Ghanaians Abroad Must Vote in 2016 Polls Group

The US-based advocacy group, Progressive Alliance Movement (PAM), which has sued the Electoral Commission over it’s failure to implement the Representation of the People Amendment Law (ROPAL), to allow Ghanaians abroad the right to vote, says it expects the law implemented this year, to allow Ghanaians abroad to vote in the November polls.

According to the group, they had to take the court action because letters they had written to the EC in relation to the matter have not yielded any positive results. ROPAL was passed in 2005 to enable Ghanaians living abroad to vote in national elections, but it has still not been implemented by the EC since former President John Kufuor signed it into law.

A former Majority Leader in Parliament, Felix Owusu Agyapong, had also chided the EC for failing to implement the law.

Speaking on Eyewitness News, the Chief Executive Officer of the group (PAM), said they were not asking for much from the EC, arguing that some countries with less democratic credentials than Ghana have managed to do this. “What we are asking the EC to do is not re-inventing the wheel.

It has been done by so many other countries which are less democratic than Ghana. They are implementing the same law for their respective sets and its working for their citizens and we don’t see why the Electoral Commission would have a challenge implementing the same law.”

He also noted the poor communication on the part the EC who are yet to explain why the law has not been implemented yet. Mr. Koranteng indicated that the EC may be facing some challenges but since they have not communicated any with them, they cannot deal with assumptions.

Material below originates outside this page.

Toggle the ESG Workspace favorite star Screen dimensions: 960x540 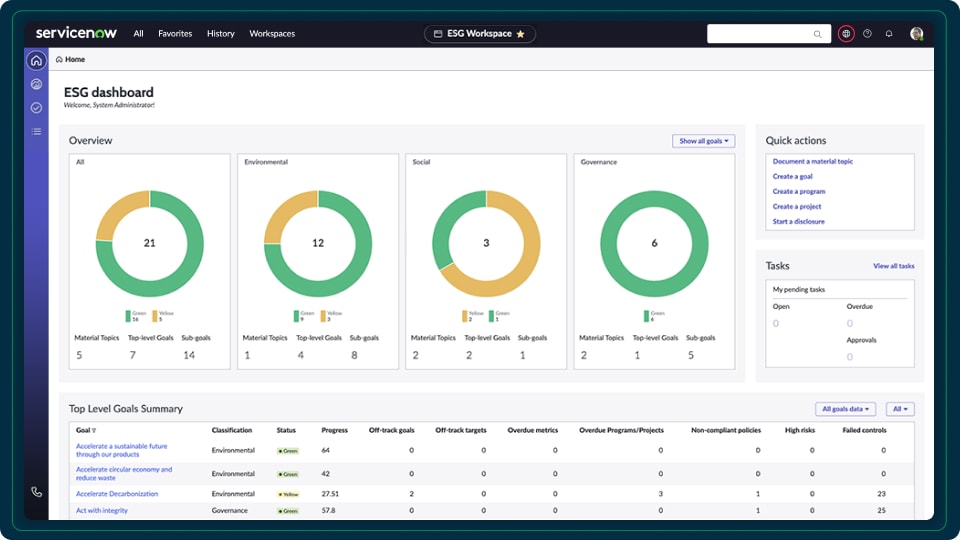click(520, 34)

“They haven’t even analyzed the situation to let us know how challenging this is going to be so we cannot go on the assumption that it may seem as a challenge or a problem for the Electoral Commission to implement this thing everywhere Ghanaians live around the globe.” Regardless of any challenges they may be facing, Mr. Koranteng insisted there was no reason why the EC could not implement the ROPAL for Ghanaians abroad to vote in this year’s Election.

Lack of funding not a good excuse

“If we knew for a fact how much implementing ROPAL would be, then we could say we could or could not afford it but we don’t know and that is not a good enough excuse from the Electoral Commission for not implementing because after all, it is their mandate to know the cost… We are tired of the excuses, it has been over ten years. We have had the 2008 election go by, 2012 elections go by so enough with the excuses.

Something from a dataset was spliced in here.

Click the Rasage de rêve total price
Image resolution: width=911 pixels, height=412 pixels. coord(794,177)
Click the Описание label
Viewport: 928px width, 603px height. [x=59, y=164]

Let’s get this thing done,” he insisted. Violation of citizens’ rights The US-based group also insisted that the non-implementation of the law is also a violation of their rights quoting several international conventions on human rights. “We have been violated across the board. Forget the political side.

Just look at it from a human rights perspective. We have been violated across the board… why do you want to violate a group of people huge as the jurisdiction as Ghanaians living abroad the rights for them to vote whose remittances contribute to the development of the country.

There are almost three million Ghanaians abroad and according to 2013 figures, the remittances from Ghanaians abroad amounted to $4.4 billion in taxes more than the taxes that Ghana collected which was $4.3 billion . This is a force to be reckoned with and so you cannot disenfranchise such a group of people and say they are not significant or relevant.”

He added, “If you make us part of that which goes on in Ghana then I think it’s fair to recognize us. And in Article 13 of the African Commission on Human Rights, this makes it a clear violation; Article 25 of the International Covenant of Civil and Political Rights makes it a violation; article 21 of the Universal Declaration on Human Rights makes it a violation and protocol (1) of the European Act which Ghana is a part of also makes it a violation so just looking at it from a human rights perspective, we have been violated across board.”